Enberg was chosen from a list of 10 finalists selected in October, featuring three fan selections from an online vote and seven broadcasters chosen by a research committee from the Cooperstown-based museum. The final ballot featured broadcasters whose main contributions came from the mid-1950s to the mid-1980s, identified as the Living Room Era following the restructuring of the Frick Award election process by the Hall of Fame’s Board of Directors in 2013. The 10 finalists were: Richie Ashburn, Billy Berroa, Rene Cardenas, Dizzy Dean, Enberg, Ernie Johnson Sr., Ralph Kiner, Ned Martin, Joe Nuxhall and Jack Quinlan.
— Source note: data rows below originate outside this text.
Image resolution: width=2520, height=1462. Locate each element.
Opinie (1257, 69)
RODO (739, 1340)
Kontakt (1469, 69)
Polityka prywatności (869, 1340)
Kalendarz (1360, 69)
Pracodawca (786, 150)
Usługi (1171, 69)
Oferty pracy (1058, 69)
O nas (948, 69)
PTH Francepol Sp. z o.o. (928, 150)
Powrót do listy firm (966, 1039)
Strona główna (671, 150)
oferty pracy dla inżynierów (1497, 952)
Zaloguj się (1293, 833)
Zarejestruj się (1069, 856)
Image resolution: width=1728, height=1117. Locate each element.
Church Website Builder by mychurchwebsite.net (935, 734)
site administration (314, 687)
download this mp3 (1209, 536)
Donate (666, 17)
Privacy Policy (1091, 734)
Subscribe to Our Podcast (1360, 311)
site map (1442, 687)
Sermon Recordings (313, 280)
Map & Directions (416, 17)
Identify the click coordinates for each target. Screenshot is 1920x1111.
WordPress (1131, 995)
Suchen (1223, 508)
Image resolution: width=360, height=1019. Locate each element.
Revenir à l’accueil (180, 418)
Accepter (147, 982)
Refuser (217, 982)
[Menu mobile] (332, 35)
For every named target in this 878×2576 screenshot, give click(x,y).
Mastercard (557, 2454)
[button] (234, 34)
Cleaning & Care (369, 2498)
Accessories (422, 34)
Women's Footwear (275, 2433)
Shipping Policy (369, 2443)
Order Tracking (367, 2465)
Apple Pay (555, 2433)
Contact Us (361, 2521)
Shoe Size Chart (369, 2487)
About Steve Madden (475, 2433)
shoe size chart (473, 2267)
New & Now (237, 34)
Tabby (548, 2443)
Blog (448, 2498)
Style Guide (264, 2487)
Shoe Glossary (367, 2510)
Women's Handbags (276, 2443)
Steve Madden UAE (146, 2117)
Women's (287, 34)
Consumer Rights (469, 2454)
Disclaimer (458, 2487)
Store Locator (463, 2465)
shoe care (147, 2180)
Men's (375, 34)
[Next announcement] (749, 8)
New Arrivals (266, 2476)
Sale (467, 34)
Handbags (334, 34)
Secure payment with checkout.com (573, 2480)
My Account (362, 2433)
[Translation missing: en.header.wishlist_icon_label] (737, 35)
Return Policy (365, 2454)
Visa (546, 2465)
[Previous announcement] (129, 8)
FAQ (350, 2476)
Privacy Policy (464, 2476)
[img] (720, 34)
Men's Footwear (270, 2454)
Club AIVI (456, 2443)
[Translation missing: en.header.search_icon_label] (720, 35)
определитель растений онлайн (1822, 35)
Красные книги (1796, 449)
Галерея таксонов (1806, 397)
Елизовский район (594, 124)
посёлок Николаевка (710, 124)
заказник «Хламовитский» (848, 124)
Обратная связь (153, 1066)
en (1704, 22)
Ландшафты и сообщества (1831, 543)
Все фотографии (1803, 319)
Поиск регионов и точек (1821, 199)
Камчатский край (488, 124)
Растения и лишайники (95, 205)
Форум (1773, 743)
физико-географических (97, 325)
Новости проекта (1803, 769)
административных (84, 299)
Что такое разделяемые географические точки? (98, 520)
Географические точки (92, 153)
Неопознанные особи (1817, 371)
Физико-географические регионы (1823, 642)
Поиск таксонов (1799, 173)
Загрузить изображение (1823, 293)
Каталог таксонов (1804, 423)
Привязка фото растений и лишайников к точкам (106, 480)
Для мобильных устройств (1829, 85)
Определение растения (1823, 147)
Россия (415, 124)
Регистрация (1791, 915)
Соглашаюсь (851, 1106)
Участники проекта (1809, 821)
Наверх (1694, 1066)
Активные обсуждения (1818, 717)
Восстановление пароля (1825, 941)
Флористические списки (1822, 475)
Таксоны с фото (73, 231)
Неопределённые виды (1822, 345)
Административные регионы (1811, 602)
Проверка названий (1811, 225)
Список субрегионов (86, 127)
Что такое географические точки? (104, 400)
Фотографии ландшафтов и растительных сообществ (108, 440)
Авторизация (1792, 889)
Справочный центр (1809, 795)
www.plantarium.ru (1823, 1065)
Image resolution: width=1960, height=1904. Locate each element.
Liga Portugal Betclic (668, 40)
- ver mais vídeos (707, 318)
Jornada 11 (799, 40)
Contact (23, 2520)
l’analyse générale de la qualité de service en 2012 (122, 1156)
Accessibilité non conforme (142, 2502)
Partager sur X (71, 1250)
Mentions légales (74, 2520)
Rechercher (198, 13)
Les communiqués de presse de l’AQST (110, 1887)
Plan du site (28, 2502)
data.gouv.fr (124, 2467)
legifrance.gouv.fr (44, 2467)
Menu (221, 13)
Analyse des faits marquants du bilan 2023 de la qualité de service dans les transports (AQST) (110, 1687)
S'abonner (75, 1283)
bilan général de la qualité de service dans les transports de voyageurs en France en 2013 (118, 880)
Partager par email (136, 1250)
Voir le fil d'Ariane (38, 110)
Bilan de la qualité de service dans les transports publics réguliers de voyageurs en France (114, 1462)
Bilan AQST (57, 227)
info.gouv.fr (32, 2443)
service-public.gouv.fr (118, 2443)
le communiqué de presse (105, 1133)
In September, Enberg, Kiner and Quinlan emerged from the Museum’s online fan poll for inclusion on the final 10-name ballot as the top three fan poll selections.
The 20-member electorate, comprised of the 16 living Frick Award recipients and four broadcast historians/columnists, includes Frick honorees Marty Brennaman, Gene Elston, Joe Garagiola, Jaime Jarrin, Milo Hamilton, Tony Kubek, Denny Matthews, Tim McCarver, Jon Miller, Eric Nadel, Felo Ramirez, Vin Scully, Lon Simmons, Bob Uecker, Dave Van Horne and Bob Wolff, and historians/columnists Bob Costas (NBC/MLB Network), Barry Horn (Dallas Morning News), Ted Patterson (historian) and Curt Smith (historian).
Voters were asked to base their selections on the following criteria: longevity; continuity with a club; honors, including national assignments such as the World Series and All-Star Games; and popularity with fans. To be considered, an active or retired broadcaster must have a minimum of 10 years of continuous major league broadcast service with a ball club, network, or a combination of the two.